#### [Assignment]
Word for word, reproduce all entries below, leaving every picture out.
* * * * * * * * *
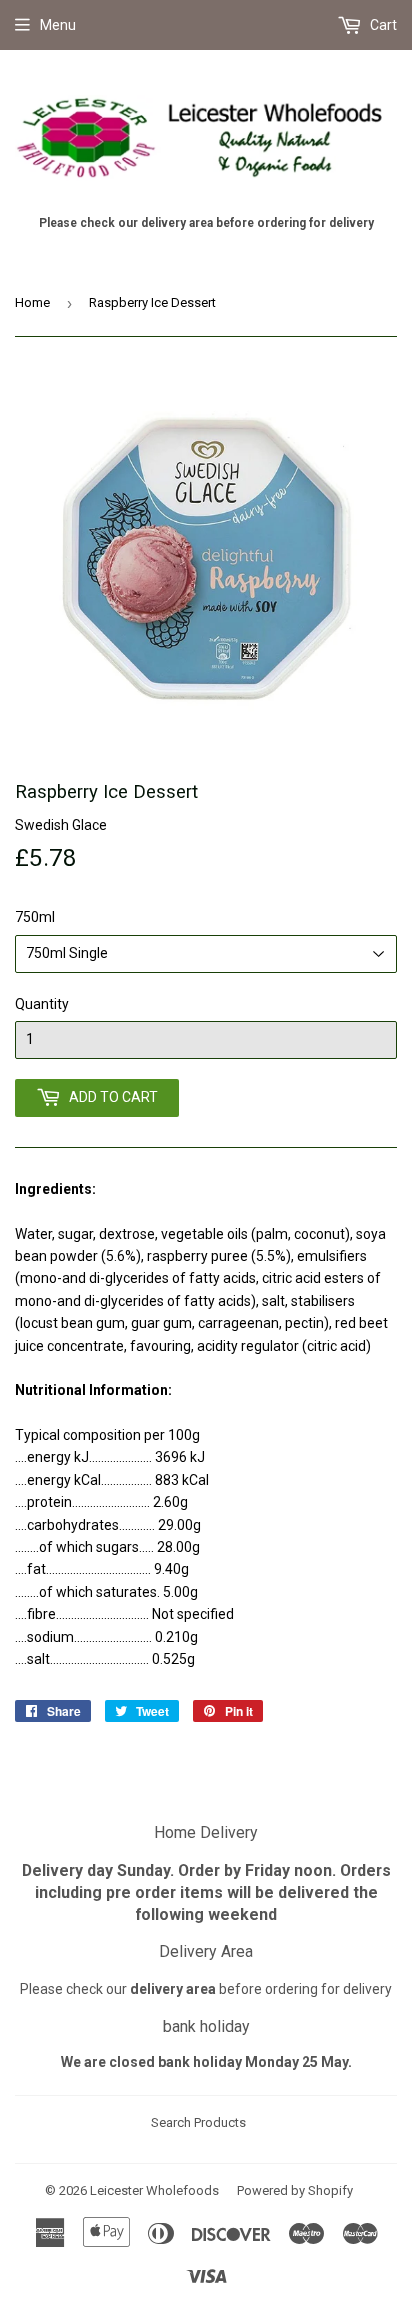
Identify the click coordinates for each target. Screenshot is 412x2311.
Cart (382, 25)
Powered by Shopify (295, 2190)
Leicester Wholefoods (154, 2190)
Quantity (42, 1004)
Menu (58, 25)
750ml (35, 917)
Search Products (198, 2122)
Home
* * * * * * * * *
#### [Exercise answer]
Identify the click coordinates for each target. Screenshot is 412x2311.
Cart (382, 25)
Powered by Shopify (295, 2190)
Leicester Wholefoods (154, 2190)
Quantity (42, 1004)
Menu (58, 25)
750ml (35, 917)
Search Products (198, 2122)
Home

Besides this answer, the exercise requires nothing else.